Bergische Morgenpost Wermelskirchen/Hückeswagen/Radevormwald
Dieser Frankenstein ist ein Adonis
Ist es egal, warum wir glücklich sind? Der Kinofilm „Ich bin dein Mensch“von Maria Schrader ist ein philosophisches Vergnügen.
Die Regisseurin weitet die Geschichte in den Zuschauerraum
Die Menschen sind ein bisschen doof, wenn es um die Liebe geht. Sobald sie denken, sie hätten ihr ideales Gegenüber gefunden, regiert allzu oft Herz über Kopf, und dann ist es egal, dass die andere vielleicht eine Maschine ist. Ja, hier steht ganz bewusst „die andere“, denn die Kulturgeschichte der Liebe zwischen Mensch und Automat wurde bislang männlich dominiert. Bei E. T. A. Hoffmann im „Sandmann“zum Beispiel. Die Romantik war ja ohnehin eine Epoche, in der Mischwesen die Fantasie der Künstler bevölkerten, und in dieser Erzählung verfiel Nathanael seiner Olimpia. Die Automatin konnte nur wenige Worte sprechen, „Ach, ach!“zum Beispiel, aber das genügte.

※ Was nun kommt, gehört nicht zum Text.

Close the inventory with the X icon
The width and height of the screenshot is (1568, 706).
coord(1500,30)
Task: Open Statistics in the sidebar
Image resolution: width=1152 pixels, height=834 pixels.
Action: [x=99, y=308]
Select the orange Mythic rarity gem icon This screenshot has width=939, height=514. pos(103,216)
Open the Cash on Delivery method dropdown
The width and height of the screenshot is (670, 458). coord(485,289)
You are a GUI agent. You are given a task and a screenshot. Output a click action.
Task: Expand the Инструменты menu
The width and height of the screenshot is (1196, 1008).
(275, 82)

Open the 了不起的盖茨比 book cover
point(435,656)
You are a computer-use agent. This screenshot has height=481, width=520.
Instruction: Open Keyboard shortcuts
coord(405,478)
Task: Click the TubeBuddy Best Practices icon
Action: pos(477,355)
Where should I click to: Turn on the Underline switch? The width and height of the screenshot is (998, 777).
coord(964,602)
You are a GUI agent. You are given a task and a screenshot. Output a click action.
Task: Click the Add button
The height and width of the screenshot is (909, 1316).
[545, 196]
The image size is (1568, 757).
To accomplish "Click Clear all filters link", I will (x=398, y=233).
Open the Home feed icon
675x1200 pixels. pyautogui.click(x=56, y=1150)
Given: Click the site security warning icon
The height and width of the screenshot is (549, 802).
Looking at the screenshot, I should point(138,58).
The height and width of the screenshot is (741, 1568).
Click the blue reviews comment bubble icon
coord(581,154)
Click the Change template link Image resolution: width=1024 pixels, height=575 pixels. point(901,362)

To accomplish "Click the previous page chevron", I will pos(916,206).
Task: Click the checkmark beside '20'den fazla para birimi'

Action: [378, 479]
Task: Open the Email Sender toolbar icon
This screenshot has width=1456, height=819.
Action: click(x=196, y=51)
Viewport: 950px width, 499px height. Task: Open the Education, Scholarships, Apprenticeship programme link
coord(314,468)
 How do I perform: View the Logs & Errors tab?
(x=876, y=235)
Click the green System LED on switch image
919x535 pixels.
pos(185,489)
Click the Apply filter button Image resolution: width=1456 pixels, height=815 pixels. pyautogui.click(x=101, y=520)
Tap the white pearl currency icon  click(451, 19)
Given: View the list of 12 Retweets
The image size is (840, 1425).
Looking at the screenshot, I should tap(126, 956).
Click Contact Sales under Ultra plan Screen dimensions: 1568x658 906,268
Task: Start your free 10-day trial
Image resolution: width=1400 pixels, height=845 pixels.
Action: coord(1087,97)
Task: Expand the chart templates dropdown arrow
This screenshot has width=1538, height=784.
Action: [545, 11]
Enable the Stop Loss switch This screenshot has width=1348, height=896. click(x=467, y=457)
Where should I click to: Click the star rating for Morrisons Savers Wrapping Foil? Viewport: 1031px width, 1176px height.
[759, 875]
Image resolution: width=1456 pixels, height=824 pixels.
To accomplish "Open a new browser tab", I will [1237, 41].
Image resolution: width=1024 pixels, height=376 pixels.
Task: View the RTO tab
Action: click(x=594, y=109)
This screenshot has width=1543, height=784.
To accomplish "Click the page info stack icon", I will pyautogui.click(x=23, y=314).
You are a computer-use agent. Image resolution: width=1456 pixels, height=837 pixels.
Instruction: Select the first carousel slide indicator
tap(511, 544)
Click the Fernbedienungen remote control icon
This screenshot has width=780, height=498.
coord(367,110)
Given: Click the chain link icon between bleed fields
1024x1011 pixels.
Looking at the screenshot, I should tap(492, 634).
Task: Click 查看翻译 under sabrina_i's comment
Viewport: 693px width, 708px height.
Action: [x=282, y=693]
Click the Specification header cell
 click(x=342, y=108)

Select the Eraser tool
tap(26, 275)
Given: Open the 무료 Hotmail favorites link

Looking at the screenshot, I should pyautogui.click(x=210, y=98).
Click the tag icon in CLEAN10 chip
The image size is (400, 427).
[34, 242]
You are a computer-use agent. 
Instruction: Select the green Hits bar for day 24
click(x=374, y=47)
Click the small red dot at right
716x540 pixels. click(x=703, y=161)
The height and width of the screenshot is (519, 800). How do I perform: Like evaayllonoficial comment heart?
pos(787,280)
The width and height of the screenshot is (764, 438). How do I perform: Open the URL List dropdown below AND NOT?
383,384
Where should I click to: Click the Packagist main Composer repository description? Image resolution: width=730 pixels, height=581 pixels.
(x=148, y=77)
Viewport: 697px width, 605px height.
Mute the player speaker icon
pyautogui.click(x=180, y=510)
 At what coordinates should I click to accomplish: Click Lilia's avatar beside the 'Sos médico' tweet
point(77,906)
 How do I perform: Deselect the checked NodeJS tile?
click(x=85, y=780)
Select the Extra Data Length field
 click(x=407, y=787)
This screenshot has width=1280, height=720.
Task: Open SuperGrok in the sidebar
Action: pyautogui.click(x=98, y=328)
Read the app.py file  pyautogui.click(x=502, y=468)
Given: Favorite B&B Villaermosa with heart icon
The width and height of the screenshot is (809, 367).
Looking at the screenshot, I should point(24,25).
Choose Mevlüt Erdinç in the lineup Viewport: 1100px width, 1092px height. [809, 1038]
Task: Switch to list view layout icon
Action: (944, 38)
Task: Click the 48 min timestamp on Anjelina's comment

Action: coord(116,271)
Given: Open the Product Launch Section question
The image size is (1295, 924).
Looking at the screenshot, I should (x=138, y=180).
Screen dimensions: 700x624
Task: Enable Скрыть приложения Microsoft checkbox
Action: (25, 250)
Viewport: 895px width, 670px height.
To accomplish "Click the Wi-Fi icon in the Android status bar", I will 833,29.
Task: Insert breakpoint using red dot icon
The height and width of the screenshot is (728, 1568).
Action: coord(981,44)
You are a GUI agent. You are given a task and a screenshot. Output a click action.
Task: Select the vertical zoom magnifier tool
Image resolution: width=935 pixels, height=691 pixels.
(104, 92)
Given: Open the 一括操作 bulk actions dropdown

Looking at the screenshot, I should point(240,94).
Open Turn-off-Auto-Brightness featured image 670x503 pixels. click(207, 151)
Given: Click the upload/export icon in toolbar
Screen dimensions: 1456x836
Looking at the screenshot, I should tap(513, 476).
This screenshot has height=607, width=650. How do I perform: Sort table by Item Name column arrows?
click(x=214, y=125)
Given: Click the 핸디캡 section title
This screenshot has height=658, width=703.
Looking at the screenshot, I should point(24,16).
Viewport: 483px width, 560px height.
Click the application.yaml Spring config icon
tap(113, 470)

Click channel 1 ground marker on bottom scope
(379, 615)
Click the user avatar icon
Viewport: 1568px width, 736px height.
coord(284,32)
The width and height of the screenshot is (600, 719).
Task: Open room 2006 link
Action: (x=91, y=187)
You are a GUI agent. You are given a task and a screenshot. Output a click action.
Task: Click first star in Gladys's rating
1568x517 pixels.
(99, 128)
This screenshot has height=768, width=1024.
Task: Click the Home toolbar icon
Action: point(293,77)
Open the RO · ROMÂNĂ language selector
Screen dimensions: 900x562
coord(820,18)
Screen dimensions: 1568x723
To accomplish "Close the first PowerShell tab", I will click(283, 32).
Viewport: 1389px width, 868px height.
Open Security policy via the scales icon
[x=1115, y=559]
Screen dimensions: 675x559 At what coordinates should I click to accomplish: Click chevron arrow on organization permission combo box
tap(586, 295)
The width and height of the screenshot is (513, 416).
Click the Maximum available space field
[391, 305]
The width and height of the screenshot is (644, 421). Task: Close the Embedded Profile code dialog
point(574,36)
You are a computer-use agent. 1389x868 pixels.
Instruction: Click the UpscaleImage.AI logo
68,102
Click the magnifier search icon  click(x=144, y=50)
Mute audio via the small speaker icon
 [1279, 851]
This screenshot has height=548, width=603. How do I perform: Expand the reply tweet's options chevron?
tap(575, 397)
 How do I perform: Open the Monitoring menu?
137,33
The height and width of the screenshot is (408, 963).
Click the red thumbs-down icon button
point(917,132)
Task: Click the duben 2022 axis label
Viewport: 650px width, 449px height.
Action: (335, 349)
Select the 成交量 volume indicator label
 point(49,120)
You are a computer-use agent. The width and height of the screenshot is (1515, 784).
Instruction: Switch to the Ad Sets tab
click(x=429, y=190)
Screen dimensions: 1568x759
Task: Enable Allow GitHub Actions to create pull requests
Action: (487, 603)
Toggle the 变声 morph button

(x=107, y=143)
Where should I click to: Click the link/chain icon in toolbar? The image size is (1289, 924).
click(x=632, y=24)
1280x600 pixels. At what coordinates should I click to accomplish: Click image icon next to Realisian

Nathanael fand das tiefgründig, und schon war es um ihn geschehen.
Die Regisseurin Maria Schrader variiert nun das alte Thema, sie gibt ihm einen zeitgenössischen Twist, denn in ihrem Film „Ich bin dein Mensch“verliebt sich eine Frau in einen Roboter, wobei die Frau nicht mehr so beschränkt ist wie in früheren Geschichten der Mann. Alma (Maren Eggert) ist im Gegenteil sogar Wissenschaftlerin, sie erforscht Keilschriften, und der programmierte Mann ist als solcher kaum zu erkennen: Er redet unheimlich kluges Zeug, ist hilfsbereit und kultiviert, er kümmert sich voller Zuneigung und sieht verflixt gut aus, denn er wird gespielt von Dan Stevens, dem Darling aus der Serie „Downton Abbey“.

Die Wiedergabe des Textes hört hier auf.